The End of the Flat-Rate Model
For decades, the internet operated on a flat-rate subscription model. Whether you sent one email or a thousand, your monthly fee remained the same because the marginal cost of serving additional users was negligible. AI breaks this economic model.
According to Lennart Heim, an AI policy expert and former lead of compute research at the RAND Center, AI inference (the process of running a model to answer a user’s query) is incredibly resource-intensive. Unlike a simple webpage load, every token generated by an AI requires significant processing power.
“If 10 times more people use AI 10 times more heavily, you need close to 100 times more compute.”
When a user pays a flat monthly fee but consumes resources worth significantly more, the provider loses money. Consequently, companies are forced to implement rate limits or switch users to smaller, less powerful models by default. This explains why features like OpenAI’s “Auto” mode or Anthropic’s default to the lighter Claude Sonnet model have become standard—they are cost-control mechanisms disguised as user experience features.
The Physical Bottleneck
The core issue is that software scalability no longer decouples from physical constraints. Historically, Silicon Valley could scale services exponentially without building new factories. Today, scaling AI requires:
- Advanced Chips: Taiwan Semiconductor Manufacturing Company (TSMC), which produces most of the world’s advanced AI chips, announced plans to spend up to $56 billion this year on capacity expansion. Yet, demand remains insatiable.

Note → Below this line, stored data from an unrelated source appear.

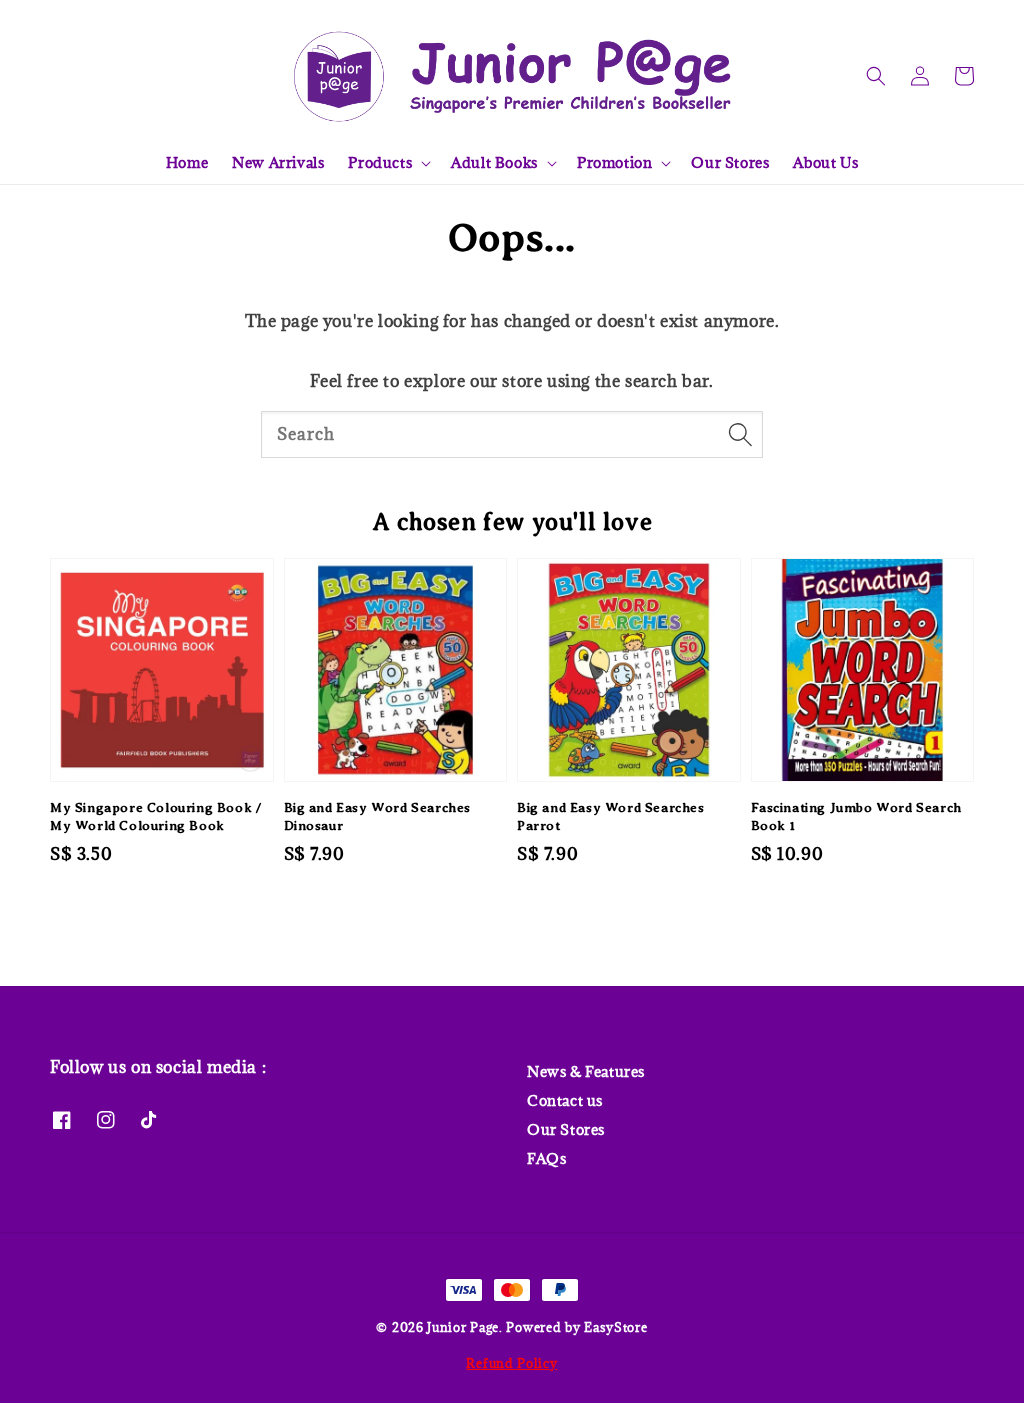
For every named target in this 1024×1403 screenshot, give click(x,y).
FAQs (546, 1158)
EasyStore (615, 1327)
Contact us (565, 1100)
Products (380, 163)
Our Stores (730, 162)
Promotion (614, 163)
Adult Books (494, 163)
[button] (876, 76)
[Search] (740, 434)
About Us (825, 162)
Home (187, 162)
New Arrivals (278, 162)
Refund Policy (511, 1363)
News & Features (586, 1072)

- Specialized Memory: AI chips require vast amounts of high-bandwidth memory. As this memory is diverted to data centers, prices rise globally, potentially increasing the cost of consumer electronics like smartphones.
- Energy Infrastructure: The International Energy Agency projects that global data center electricity use will double by 2030. Anthropic estimates that the U.S. AI sector alone will need 50 gigawatts of electric capacity by 2028—equivalent to the output of 50 large nuclear reactors.
Manufacturers of critical hardware, such as gas turbines for power generation, are ill-prepared for this sudden demand. An industry that has seen flat growth for a decade cannot simply scale up production overnight to meet the needs of tech giants.
The R&D vs. Serving Trade-off
A secondary tension exists within AI companies: the competition between training (building new, smarter models) and inference (serving current users).
Recent reports suggest that up to 60% of compute resources are currently dedicated to Research and Development (R&D). Companies are trapped in a dilemma: they must allocate resources to maintain their competitive edge in creating state-of-the-art models while simultaneously trying to monetize existing technology through user services. As Lennart Heim notes, this is not just a technical issue but a strategic allocation of scarce physical assets.
What This Means for the Future
The compute crunch is more than a temporary inconvenience for developers; it represents a structural shift in the AI economy. As AI becomes integral to coding, medicine, and business operations, access to compute becomes synonymous with access to economic speed and capability.
While companies like OpenAI currently have the financial cushion to absorb some of this strain, the long-term solution will likely involve higher prices rather than unlimited access. The market is correcting: the illusion of infinite, cheap intelligence is fading, replaced by a reality where compute is a finite, expensive commodity.
In short, the AI boom has outgrown its physical foundation. Until supply chains for chips, memory, and energy can catch up with digital demand, users should expect stricter limits, higher costs, and a more measured approach to AI consumption.